The Loss Compensation Fund, established at a conference in Egypt, is intended, along with the financing of the electric power industry transformation in the developed world, to deliver assistance to the most vulnerable countries in their responding to climate change-related crises. Its cost is almost two and a half trillion dollars, but the yearly liabilities of rich countries so far amount to one hundred billion dollars until 2030. But even this part of the total amount is not yet guaranteed and, as judged from the statements of Western leaders, would never be allocated.

Quite rightly, Sultan Al-Jaber wrote: “Is the world capable of mobilizing the trillions of dollars necessary to fund the climate transition? I believe the answer is yes – but not without a concerted effort from governments, international financial institutions, and the private sector to reform the current financial architecture and better align global and domestic financial flows with the world’s climate goals”. So, are Western countries, whose main goal is to make a profit for themselves, ready to do this? There is only one answer: Westerners are unlikely to do this, since it is easier and more profitable for them to unleash wars, create tension all over the world’s regions and overpricely supply their obsolete lethal weapons there.

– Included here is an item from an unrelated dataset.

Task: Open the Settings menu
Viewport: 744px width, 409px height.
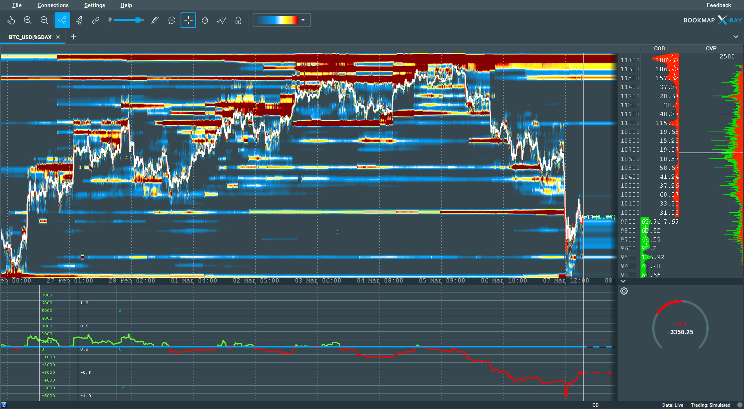Action: tap(95, 5)
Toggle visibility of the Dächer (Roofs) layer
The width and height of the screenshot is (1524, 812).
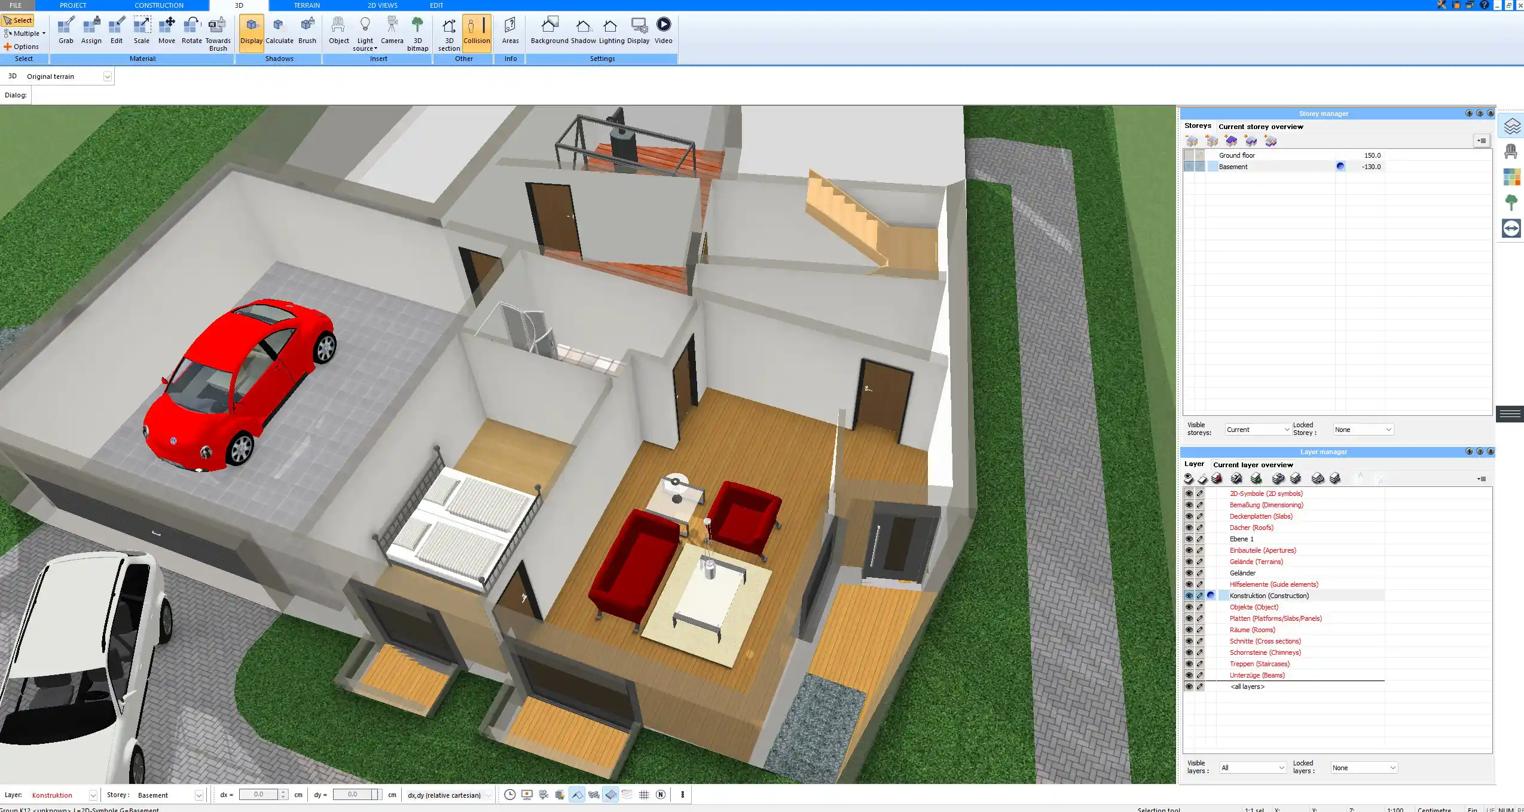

Many are now asking whether Southern countries will succeed at the upcoming COP28 while Westerners are subverting the positive solutions regarding the world’s climate improvement and ever-worsening emissions problem? Besides, more and more countries are waiving from the 2030 emission reduction targets set forth in the Paris Agreement. Only the leaders of a few nations, such as the BRICS countries, are interested and will actively combat to improve the global climate conditions.

 

Viktor Mikhin, Corresponding Member of the Russian Academy of Natural Sciences, exclusively for the online magazine “New Eastern Outlook”.